-- Provided data --
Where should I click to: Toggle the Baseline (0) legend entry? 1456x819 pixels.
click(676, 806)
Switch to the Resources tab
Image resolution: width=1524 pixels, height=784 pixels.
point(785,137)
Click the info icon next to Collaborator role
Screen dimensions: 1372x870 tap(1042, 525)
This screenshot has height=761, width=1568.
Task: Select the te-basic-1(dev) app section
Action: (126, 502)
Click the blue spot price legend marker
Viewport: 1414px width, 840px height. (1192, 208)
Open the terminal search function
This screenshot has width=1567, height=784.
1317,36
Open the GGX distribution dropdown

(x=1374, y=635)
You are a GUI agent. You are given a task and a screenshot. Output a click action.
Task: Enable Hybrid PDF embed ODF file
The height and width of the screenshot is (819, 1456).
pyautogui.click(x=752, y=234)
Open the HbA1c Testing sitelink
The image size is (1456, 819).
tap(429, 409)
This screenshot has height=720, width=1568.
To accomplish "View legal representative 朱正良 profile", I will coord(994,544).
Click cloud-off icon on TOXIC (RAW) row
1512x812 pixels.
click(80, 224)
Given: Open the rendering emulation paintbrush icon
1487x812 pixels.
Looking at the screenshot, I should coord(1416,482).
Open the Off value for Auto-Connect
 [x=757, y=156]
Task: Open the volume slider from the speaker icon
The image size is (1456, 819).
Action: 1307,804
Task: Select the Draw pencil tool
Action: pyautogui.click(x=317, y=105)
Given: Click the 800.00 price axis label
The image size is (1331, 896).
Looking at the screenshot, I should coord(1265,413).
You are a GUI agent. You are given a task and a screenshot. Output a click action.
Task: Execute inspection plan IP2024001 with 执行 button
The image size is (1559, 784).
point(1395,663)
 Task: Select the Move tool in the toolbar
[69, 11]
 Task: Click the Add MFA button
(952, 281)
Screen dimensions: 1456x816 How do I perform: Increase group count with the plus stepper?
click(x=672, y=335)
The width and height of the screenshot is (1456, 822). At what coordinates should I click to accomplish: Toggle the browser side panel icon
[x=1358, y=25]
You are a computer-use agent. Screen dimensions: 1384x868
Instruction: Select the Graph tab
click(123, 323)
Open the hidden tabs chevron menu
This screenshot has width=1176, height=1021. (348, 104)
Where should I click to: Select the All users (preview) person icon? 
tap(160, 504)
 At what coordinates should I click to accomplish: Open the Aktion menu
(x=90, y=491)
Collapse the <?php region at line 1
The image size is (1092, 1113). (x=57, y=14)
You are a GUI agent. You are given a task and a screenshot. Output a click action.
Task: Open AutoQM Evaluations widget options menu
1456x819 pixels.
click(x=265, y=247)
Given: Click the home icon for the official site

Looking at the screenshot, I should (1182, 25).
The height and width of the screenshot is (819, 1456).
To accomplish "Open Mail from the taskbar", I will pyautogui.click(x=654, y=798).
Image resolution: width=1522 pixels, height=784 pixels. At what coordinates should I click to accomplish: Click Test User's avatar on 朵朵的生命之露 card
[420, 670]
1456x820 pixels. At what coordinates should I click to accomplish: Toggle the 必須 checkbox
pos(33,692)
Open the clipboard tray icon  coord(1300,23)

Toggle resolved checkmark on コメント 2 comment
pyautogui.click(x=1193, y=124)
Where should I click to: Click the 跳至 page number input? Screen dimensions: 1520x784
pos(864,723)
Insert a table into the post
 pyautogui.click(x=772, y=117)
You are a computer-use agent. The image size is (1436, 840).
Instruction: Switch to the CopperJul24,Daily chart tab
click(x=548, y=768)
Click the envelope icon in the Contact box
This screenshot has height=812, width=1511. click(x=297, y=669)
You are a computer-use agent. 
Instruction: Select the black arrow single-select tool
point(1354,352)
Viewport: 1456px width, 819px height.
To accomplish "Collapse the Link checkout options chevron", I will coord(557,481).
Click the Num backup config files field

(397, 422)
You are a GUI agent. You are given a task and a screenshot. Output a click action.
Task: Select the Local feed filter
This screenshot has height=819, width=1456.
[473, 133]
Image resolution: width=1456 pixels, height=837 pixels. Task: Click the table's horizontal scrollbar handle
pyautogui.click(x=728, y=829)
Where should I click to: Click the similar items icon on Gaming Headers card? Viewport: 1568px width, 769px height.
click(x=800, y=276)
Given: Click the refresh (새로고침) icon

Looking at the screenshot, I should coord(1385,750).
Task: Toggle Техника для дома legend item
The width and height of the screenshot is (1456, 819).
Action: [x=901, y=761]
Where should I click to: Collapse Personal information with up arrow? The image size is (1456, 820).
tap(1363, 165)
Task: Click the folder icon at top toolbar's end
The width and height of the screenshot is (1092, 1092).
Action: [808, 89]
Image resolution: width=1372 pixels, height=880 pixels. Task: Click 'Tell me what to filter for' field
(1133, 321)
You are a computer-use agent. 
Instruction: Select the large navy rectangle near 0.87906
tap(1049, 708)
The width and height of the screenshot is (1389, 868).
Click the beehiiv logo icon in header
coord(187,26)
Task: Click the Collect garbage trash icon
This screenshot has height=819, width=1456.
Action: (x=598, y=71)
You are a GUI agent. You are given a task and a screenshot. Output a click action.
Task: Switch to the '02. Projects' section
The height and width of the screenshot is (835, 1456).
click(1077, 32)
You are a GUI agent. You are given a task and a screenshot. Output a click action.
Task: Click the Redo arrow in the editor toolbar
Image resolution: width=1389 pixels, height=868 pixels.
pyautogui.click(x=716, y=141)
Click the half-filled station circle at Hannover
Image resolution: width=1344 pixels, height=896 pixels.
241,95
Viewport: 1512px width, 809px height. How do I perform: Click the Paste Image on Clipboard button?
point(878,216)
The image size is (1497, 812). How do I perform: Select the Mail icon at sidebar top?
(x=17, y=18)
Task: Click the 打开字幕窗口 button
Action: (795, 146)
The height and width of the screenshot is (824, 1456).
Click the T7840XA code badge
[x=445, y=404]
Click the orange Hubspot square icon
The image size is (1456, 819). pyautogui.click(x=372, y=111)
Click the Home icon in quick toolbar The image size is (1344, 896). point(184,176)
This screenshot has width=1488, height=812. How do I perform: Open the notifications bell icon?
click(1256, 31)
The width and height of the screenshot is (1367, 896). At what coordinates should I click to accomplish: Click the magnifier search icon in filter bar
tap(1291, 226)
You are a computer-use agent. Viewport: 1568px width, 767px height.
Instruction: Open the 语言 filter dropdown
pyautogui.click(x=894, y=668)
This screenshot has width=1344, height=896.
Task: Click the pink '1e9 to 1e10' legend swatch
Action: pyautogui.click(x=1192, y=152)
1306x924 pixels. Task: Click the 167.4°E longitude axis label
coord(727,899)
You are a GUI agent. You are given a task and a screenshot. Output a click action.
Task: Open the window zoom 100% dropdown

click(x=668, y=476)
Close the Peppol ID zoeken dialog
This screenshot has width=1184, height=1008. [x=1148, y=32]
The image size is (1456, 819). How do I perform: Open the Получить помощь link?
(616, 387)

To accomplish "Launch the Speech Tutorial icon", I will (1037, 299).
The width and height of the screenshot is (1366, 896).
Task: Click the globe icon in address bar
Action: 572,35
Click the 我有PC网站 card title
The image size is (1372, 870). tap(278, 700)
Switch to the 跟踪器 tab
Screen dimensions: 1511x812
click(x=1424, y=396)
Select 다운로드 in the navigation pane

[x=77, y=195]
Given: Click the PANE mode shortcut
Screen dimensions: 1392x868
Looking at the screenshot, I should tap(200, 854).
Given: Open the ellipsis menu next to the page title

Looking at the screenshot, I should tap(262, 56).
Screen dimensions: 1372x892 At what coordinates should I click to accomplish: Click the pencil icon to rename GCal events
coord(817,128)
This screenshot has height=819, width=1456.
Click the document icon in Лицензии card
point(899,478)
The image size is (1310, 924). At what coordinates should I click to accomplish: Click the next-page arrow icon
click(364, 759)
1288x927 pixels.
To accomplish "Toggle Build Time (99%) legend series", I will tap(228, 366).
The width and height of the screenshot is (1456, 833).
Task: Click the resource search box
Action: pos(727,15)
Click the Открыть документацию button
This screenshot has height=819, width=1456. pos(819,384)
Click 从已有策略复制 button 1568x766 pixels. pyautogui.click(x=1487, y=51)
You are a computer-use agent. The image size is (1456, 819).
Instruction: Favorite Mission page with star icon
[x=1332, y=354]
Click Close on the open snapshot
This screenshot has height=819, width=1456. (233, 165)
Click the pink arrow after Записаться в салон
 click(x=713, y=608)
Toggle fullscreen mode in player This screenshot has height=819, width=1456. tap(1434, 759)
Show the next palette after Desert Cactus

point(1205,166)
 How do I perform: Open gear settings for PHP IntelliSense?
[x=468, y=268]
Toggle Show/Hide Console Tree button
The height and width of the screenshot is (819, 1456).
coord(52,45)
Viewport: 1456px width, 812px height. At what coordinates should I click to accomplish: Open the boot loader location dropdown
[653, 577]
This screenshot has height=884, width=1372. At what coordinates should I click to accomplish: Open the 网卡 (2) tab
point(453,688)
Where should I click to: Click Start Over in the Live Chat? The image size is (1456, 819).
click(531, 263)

-- Task brief --
From the records above, give again exactly the lines running from the line with "Toggle resolved checkmark on コメント 2 comment" to the line with "You are a computer-use agent. The image size is (1436, 840).", inclusive.

-- Output for this exercise --
Toggle resolved checkmark on コメント 2 comment
pyautogui.click(x=1193, y=124)
Where should I click to: Click the 跳至 page number input? Screen dimensions: 1520x784
pos(864,723)
Insert a table into the post
 pyautogui.click(x=772, y=117)
You are a computer-use agent. The image size is (1436, 840).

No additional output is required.